Dopodiché è giunta la proposta della Spagna.
AR Quando è arrivata la proposta del governo spagnolo per lo sbarco a Valencia ci siamo resi conto che i passeggeri dell’Aquarius e l’equipaggio avrebbero avuto dinanzi a loro tre giorni di navigazione, che al di là della questione umanitaria è uno spreco ingiustificato di risorse. Peraltro già sapevamo che ci sarebbe stato cattivo tempo e che il maestrale ci avrebbe portato a navigare a Oriente della Sardegna per ripararci dal vento e dalle onde, scenario che puntualmente si è verificato. E quindi abbiamo impiegato cinque giorni per arrivare a Valencia.

Chi avete trovato?
AR C’è stata una convergenza di sostenitori non necessariamente legata alle nostre missioni che è stata inimmaginabile. E sottolineo la presenza di 700 giornalisti da tutto il mondo, per un’esposizione mediatica del nostro Paese che è arrivata capillarmente in tantissimi Paesi dell’Europa e non solo. Ed è questo ciò che abbiamo direi “patito”: veder esporre il nostro Paese in maniera così violenta. Negoziare è giusto e indispensabile, per carità, ma minacciare ha un altro significato nel gergo politico. E credo che così sia stato percepito dall’Europa, che ha naturalmente i suoi problemi.
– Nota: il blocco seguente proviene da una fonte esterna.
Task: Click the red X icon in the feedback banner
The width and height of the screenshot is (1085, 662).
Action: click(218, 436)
Quale preoccupazione rimane?
AR Che sia stata innescata una discussione che non produrrà altro che una serie di dichiarazioni o prese di posizioni . Sono sicuro che i trattati non verranno modificati in maniera sostanziale e che Grecia, Italia e Spagna continueranno ad essere lasciate sole. Ma quello che temo di più è che i Paesi dell’Unione europea vorranno dimostrare che non hanno timori delle minacce di un Paese fragile come l’Italia, specialmente quando si parlerà di economia. Un boomerang per il nostro Paese.

Sos Méditerranée continuerà a operare nel Mediterraneo?
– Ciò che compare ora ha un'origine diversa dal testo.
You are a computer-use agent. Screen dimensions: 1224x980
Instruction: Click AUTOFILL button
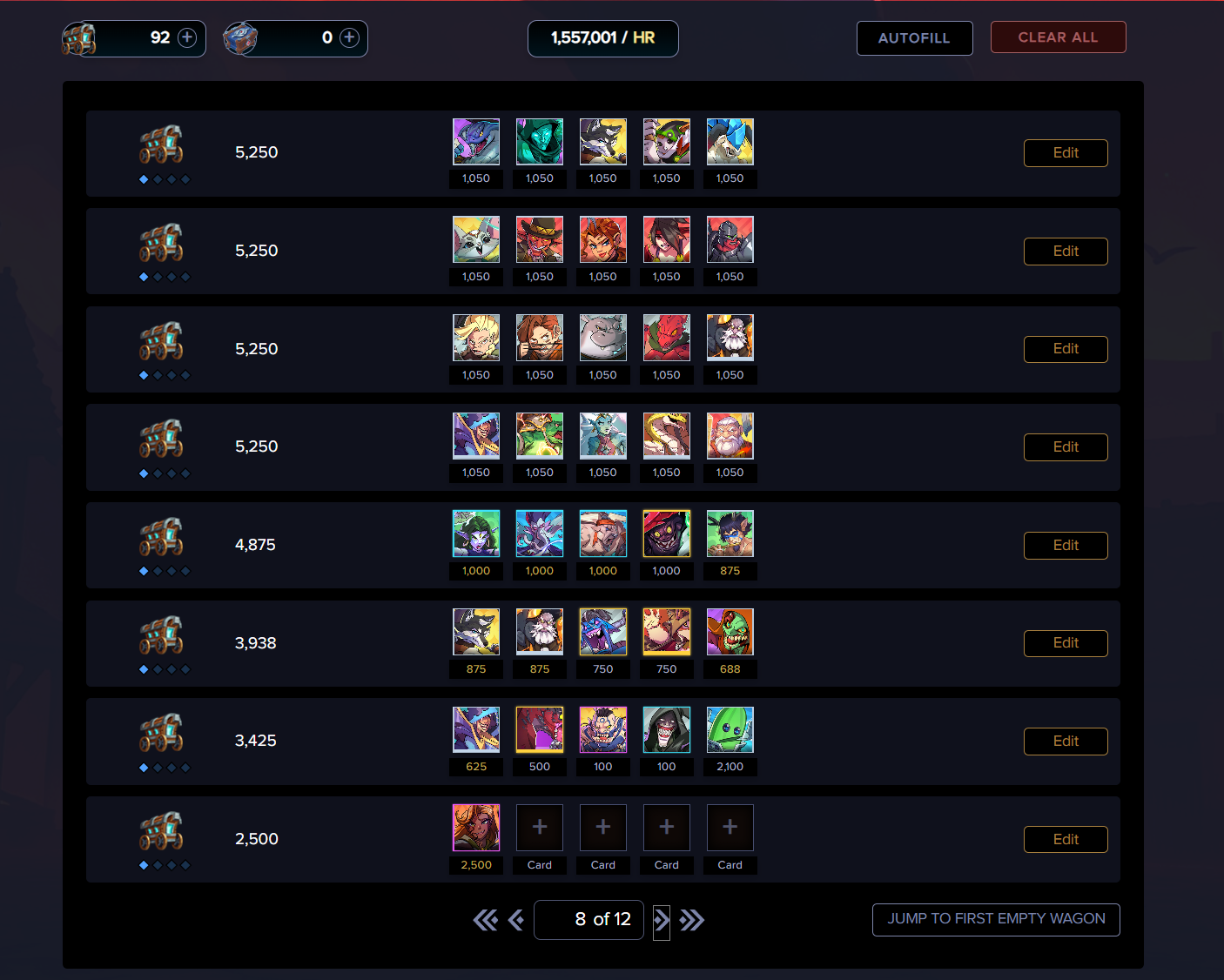tap(914, 38)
AR Certamente. La nostra missione, soccorrere le persone in mare, documentare e diffondere, è quella per cui veniamo sostenuti da migliaia di persone. Continueremo a farlo. Non lasciamo il Mediterraneo. Personalmente qui a Palermo ho visto delle dimostrazioni -anche da parte di associazioni riunite- molto numerose e molto frequentate e che si ripetono e ripeteranno. Ci sono programmi di fare delle riunioni settimanali sull’argomento e così via. C’è fermento e preoccupazione. Quello che è fastidioso è che gli aspetti negativi di questa vicenda siano su tutti i giornali del mondo. È possibile che l’Italia debba lasciare sempre un segno negativo?